There was one particular issue around uploading file using their FTP.  The problem had to do with Java7 using IPv6 instead of IPv4.  The temporary fix to this was to uninstall Java7 and go back to Java6.  The causes a prompt to appear upon loading NetBeans asking if it is OK to use the default Java instead of the missing Java7.  Answering ‘yes’ to that prompt appears fine – and now the FTP is fixed.

https://netbeans.org/

Notepad++

This is a pretty awesome editor – not just for PHP.  Typically, it does not offer Intellisense and does not have FTP, but it has a ton of plugins that can be used to extend functionality.  A reasonable environment for web development is to couple Notepad++ with an FTP client like Filezilla.

http://notepad-plus-plus.org/

PHPEdit

I did not go too deeply into this one.  I was turned off by the 30-day evaluation license and the price tag (89€ – 289€).  Although, at first glance, it does load relatively quickly and the IDE does appear responsive.

http://www.phpedit.com/en

PhpStorm

Long load time and a licensing screen turned me off.  And what struck me odd was that the start page mentioned PHPEdit.  Is PHPStorm using PHPEdit?  Are these products built from the same common branch?
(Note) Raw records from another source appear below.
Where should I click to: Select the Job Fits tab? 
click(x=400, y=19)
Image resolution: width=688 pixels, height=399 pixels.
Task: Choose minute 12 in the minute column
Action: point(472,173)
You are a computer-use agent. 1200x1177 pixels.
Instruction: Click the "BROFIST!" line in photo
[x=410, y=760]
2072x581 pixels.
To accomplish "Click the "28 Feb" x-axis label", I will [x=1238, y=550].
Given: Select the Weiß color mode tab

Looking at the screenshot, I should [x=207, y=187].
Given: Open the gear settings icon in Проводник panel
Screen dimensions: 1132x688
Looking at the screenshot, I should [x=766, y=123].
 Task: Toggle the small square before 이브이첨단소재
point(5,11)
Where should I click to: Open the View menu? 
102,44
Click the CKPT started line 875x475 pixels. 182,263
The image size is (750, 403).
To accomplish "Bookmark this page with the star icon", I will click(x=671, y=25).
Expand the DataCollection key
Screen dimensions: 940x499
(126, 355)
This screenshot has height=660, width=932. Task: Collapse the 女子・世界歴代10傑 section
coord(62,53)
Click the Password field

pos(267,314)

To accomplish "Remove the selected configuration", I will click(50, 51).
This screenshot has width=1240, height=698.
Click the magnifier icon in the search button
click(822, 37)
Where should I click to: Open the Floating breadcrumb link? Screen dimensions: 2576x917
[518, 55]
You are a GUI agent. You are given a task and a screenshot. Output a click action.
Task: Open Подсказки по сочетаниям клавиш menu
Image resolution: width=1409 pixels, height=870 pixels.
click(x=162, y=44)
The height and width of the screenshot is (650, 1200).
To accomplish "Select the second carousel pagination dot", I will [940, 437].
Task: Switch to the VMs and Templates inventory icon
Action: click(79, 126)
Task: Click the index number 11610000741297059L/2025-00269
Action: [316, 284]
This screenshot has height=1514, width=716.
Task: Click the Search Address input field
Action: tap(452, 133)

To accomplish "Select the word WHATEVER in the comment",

http://www.jetbrains.com/phpstorm/

VisualStudio XX

VisualStudio is the de facto standard for development on Windows.  However, it has not necessarily translated well to general web development.

Pre-2010, a developer would notice that the quality of editing would go down when editing a PHP file instead of an ASP file, for example.  However, as Microsoft has evidently realized, they must embrace the community.  With newer releases of VisualStudio and Expression, color-coding has been added to PHP files, but the Intellisense and indentation logic still appears less than perfect or non-existent.  I trust Microsoft will get there at some point, but for now, not recommended for PHP.

http://www.microsoft.com/visualstudio

Recommendation

Overall, Eclipse squeaks by NetBeans and is what I currently use for web development.

Update August 24, 2015

I am now using NetBeans instead of Eclipse.  I made this change because NetBeans integrated well with ApiGen (for documentation) and compiled/staged LESS files on save.

On an unrelated note, Microsoft recently introduced Visual Studio Code.  It’s basically a lightweight text editor for web code.  A step in the right direction by supporting PHP, JS, and LESS; however, it is far away from the expected functionality that Visual Studio 2015 regularly provides.  Conversely, Visual Studio 2015 still does not support PHP out of the box.